The opera has been absent from the stage of the Bucharest institution for more than half a century, director Andrei Șerban noted.
The director broadens the significance of Lakmé, placing it among the great stories of impossible love, alongside works such as Romeo and Juliet, Aida, and Madama Butterfly. The story set in colonial India thus becomes a “parable about how political boundaries and fanaticism destroy human destinies.”
“I was nine years old, I think, when I listened to Lakmé with my father on a recording featuring the great Russian bass Chaliapin, who sang the role of Nilakantha both before and after the October Revolution. I imagine the subject matter posed no problems for either the Tsarists or the Communists. It seems that the opera was also part of the repertoire in Bucharest during the 1950s, a period of harsh Stalinist censorship, with the libretto translated into Romanian ‘so that the people could understand it,’ although when the rhythms are fast, the words are difficult to make out in any language. According to Communist ideology, the Indians represented the oppressed proletariat, while the British colonizers embodied the enemy bourgeois-landowning class,” Andrei Șerban explained in a release quoted by Agerpres.
“It is true that it was rarely performed worldwide, primarily because it is not easy to find sopranos and tenors capable of meeting the demands of an extremely complex vocal score. Today, when post-Communist ideology is fashionable in all the arts, the opera’s splendid music and its simple, beautiful story with a tragic ending win over hearts rather than concepts, whatever their nature may be,” he went on.
“Our production focuses on the love affair between two people from different cultures during wartime. It is entirely natural to compare the context of the opera with the world we live in today, where different religious beliefs intersect with power struggles and where love is extinguished. Lakmé is not only a young woman discovering life through love; she is also someone who believes in the power of hope and forgiveness in a violent world. Her final sacrifice carries a significance that goes beyond the personal gesture of a lover who refuses to live without her beloved. It comes from a foreign, mysterious civilization that reminds us of the universality of faith, hope, and love,” Șerban added.

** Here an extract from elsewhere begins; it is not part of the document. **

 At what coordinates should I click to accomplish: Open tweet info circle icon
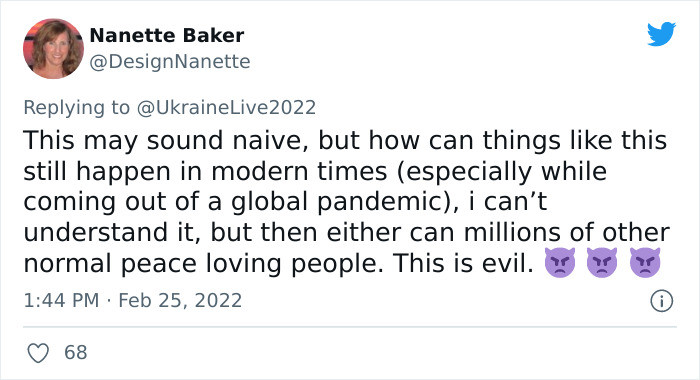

The cast includes: Mădălina Barbu, Monica Luca as Lakmé; Bogdan Mihai, Alexandru Badea (guest artist) as Gérald; Leonard Bernard as Nilakantha; Alexandru Constantin, Adrian Mărcan as Frédéric; Mihaela Ișpan, Martiniana Antonie (guest artist) as Mallika; Daniela Cârstea, Cristina Eremia as Ellen; Liviu Indricău, Andrei Lazăr as Hadji; Sorana Negrea, Sidonia Nica as Mistress Bentson; Stanca Maria Manoleanu, Anna Stănescu (guest artist) as Rose; Maria Gogonea – Lakmé’s Double; and Andrada Corlat, Serin Jemaa, Alexandra Sârbei, Alexandra Stroe as Lakmé’s Sisters.